Problem statement:
Return, word for word, the lines of the listing below from the one with "Devenir partenaire (1358, 1536)" through the one with "About Us (674, 71)", and no other lines.

Data excerpts:
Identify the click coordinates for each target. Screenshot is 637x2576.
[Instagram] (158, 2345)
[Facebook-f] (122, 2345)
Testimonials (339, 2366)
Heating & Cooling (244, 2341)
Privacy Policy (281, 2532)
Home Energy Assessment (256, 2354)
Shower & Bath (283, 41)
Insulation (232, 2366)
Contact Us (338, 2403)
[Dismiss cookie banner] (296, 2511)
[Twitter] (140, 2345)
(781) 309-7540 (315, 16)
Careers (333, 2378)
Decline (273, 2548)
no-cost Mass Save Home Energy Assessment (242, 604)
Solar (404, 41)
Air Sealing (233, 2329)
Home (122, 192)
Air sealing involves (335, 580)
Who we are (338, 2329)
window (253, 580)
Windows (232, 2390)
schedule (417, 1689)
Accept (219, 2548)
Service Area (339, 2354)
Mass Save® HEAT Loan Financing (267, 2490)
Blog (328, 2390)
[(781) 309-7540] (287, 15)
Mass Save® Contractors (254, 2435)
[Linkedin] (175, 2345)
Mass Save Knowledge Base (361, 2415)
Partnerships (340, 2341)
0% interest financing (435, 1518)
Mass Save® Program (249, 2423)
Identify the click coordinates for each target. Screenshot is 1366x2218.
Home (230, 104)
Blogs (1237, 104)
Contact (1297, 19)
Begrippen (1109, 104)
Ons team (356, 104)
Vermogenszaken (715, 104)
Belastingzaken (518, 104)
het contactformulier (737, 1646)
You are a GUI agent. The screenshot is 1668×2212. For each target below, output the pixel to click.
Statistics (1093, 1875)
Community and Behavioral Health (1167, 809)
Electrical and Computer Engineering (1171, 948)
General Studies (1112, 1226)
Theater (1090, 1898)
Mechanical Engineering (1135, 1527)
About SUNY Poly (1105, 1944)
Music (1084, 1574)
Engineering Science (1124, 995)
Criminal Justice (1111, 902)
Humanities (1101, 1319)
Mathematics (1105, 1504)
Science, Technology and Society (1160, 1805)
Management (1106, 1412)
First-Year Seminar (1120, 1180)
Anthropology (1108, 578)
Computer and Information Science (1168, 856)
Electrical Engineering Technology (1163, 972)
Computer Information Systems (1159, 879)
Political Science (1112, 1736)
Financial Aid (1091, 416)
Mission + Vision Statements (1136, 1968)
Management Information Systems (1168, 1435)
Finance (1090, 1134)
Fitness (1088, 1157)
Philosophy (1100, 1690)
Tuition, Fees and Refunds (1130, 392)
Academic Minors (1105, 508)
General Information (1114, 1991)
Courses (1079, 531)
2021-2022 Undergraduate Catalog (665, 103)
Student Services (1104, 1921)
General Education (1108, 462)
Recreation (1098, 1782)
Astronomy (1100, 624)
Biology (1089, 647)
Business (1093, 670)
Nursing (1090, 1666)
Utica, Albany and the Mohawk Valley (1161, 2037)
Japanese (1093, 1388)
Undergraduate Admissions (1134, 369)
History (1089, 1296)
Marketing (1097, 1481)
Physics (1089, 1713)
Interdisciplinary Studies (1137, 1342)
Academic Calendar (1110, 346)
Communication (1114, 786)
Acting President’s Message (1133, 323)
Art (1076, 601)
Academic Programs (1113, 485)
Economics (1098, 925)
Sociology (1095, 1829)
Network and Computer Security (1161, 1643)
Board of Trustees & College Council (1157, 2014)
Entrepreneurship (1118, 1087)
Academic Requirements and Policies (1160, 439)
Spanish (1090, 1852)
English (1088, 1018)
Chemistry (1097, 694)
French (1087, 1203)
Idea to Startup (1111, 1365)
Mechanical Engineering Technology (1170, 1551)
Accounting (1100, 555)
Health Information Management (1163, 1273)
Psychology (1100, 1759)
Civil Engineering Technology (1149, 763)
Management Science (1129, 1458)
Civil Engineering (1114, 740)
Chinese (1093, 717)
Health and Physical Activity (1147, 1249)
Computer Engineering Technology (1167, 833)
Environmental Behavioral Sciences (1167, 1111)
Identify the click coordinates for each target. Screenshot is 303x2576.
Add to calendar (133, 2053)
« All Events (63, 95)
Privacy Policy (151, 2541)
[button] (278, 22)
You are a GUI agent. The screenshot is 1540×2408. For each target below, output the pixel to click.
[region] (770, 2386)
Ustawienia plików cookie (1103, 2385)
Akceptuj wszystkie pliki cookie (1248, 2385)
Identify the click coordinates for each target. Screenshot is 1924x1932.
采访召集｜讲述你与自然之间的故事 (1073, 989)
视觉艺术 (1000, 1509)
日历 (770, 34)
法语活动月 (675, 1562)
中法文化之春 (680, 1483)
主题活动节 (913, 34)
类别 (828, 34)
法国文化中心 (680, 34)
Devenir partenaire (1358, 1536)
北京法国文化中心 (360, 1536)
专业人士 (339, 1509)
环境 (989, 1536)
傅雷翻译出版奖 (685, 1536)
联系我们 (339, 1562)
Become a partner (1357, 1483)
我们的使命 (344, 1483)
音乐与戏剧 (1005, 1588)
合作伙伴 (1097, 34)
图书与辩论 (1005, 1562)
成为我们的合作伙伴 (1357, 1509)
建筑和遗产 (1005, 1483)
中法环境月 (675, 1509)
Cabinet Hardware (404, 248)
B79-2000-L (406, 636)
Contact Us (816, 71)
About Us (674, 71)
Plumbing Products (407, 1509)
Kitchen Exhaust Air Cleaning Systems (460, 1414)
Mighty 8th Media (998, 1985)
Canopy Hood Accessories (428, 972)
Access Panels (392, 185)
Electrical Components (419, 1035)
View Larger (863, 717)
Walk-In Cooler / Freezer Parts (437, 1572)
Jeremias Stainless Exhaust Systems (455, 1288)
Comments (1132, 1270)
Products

Answer to the problem:
Devenir partenaire (1358, 1536)
北京法国文化中心 (360, 1536)
专业人士 (339, 1509)
环境 (989, 1536)
傅雷翻译出版奖 (685, 1536)
联系我们 (339, 1562)
Become a partner (1357, 1483)
我们的使命 (344, 1483)
音乐与戏剧 (1005, 1588)
合作伙伴 (1097, 34)
图书与辩论 (1005, 1562)
成为我们的合作伙伴 (1357, 1509)
建筑和遗产 (1005, 1483)
中法环境月 (675, 1509)
Cabinet Hardware (404, 248)
B79-2000-L (406, 636)
Contact Us (816, 71)
About Us (674, 71)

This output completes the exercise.